Collection of RegEx for blacklisting

No, I should correct this.

Regex and exact domains work very much differently: Gravity and exact blacklist domains are stored in a tree-structure. Scanning the tree for matching a single domain against (multiple!) millions of domain merely takes microseconds, even on Raspberry Pi hardware. This is because leafs can be found very efficiently in a balanced tree and searching the tree only becomes slower on a logarithmic scale (doubling the number of domains just means one step more work, not double as much work). You should read the Wikipedia article B-tree if you want more details, but be prepared that it is not all that straightforward when you deal with tree data structures for the first time.

[INFO: calculations simplified here and below, full details would clearly exceed the format here]

Scanning a single domain against, e.g., 10 million domains in your blacklist or blocklist (gravity) takes on the order of ceil(log2(10000000)) = 24 computation steps. This is - on all platforms - on the order of few micro- (yes, not milli-)seconds and can really not be made more efficient. This is because we can quickly traverse the tree down to its leaf when the expression we're matching against is constant.

Regex, on the other hand are an entirely different beast. While we can use a tree for exact domains, we have to iterate through all the regular expressions because they all could theoretically match. While an exact is easily found (the memory is just identical), regular expressions are rules and those rules have to be applied to every domain we want to check. Explaining how the matching takes place is beyond what I can do here, too, however, I will just let you guess how much work evaluating the suggested whiltelist regex

is (click on the image to see it in it's entire glory, or click here):

We really do our best to also serve the maximum possible bare-metal performance for regular expressions, however, they are just so much more involved that they will always be a lot more work than exact domains.

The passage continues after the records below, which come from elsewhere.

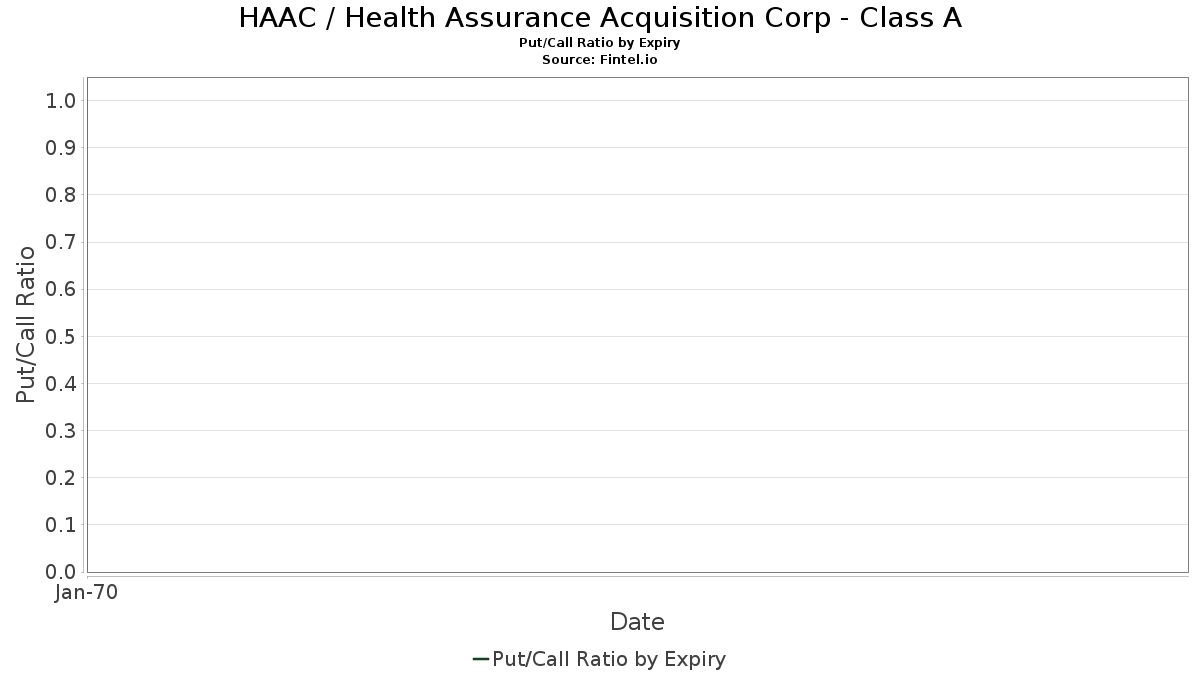Click the empty chart plot area

pyautogui.click(x=637, y=325)
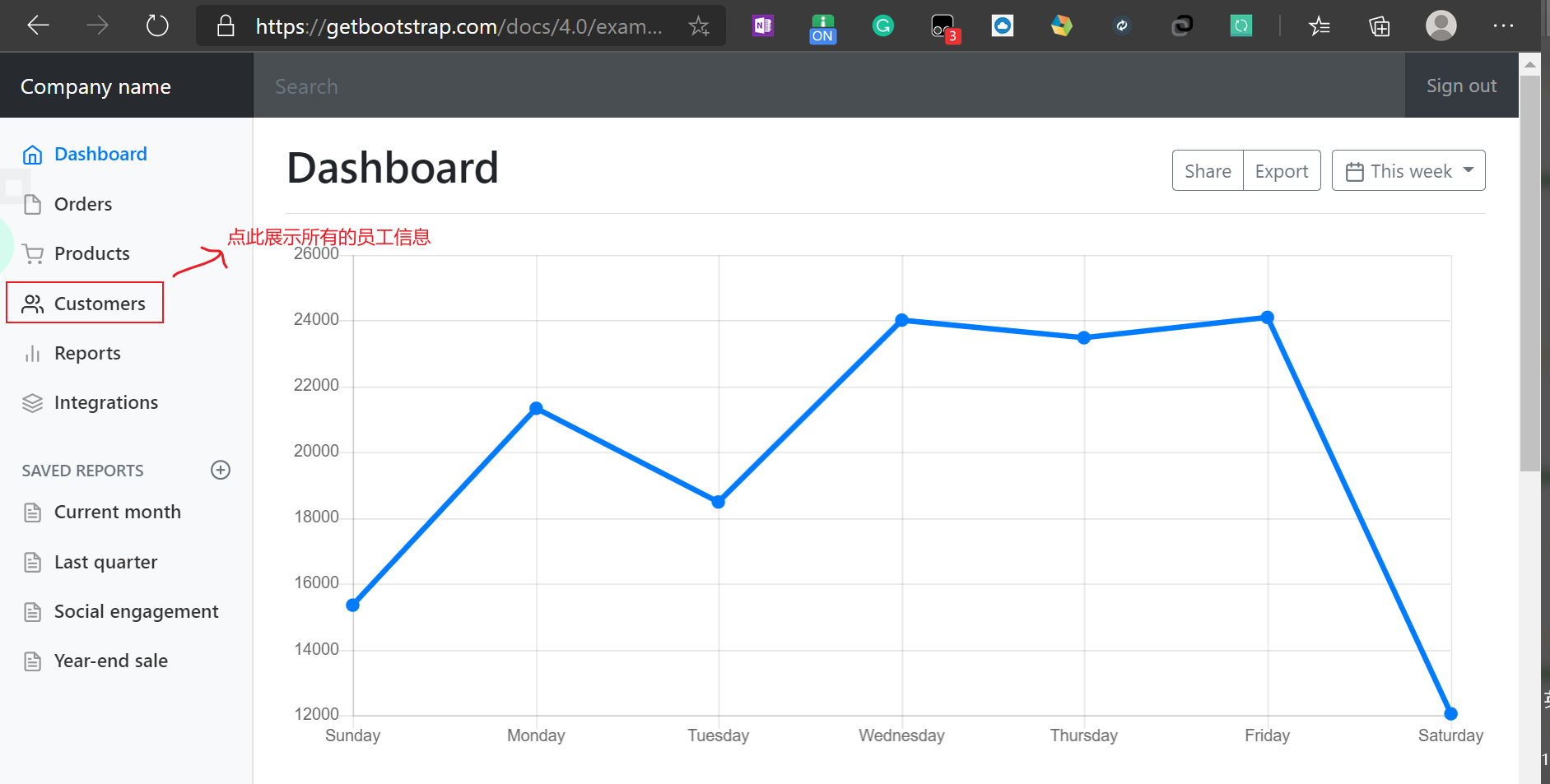Open the Collections toolbar icon
1550x784 pixels.
point(1380,26)
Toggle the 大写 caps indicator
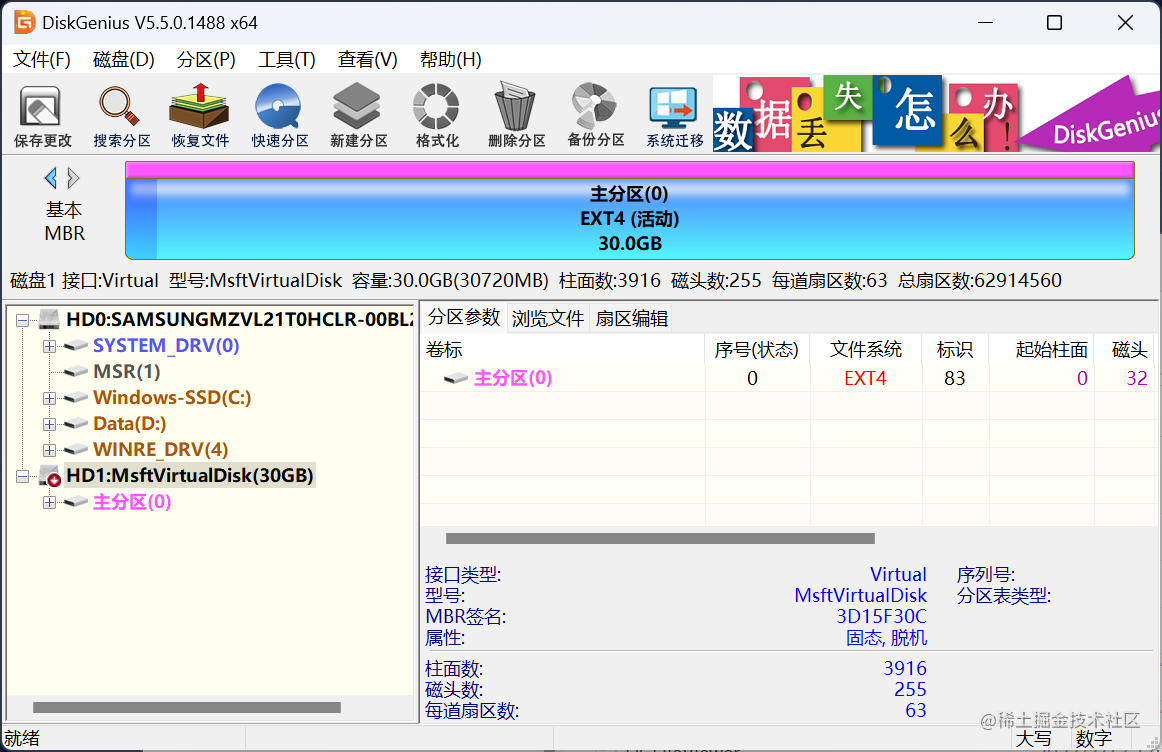 pyautogui.click(x=1035, y=738)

It all depends on your architecture (e.g., ARM is slower on regex compared to x86 because it is missing some important optimizations) but I'd always rather use a list with 100,000 domains in favor of one complex regular expression. That being said, Pi-hole got that efficient with regular expressions, that you won't actually notice a difference in speed (I won't notice if loading a pages takes some 10 milliseconds longer).

It's the other way around. As blocklist/gravity matching is much much faster, we do this first. As it may save us from having to do regex at all. The worst case are domain that are not blocked. For them, the entirety of whitelist exact, whitelist regex, blacklist exact, gravity (exact) and blacklist regex have to be searched through. Only if a domain wasn't found on any list, we forward it upstream.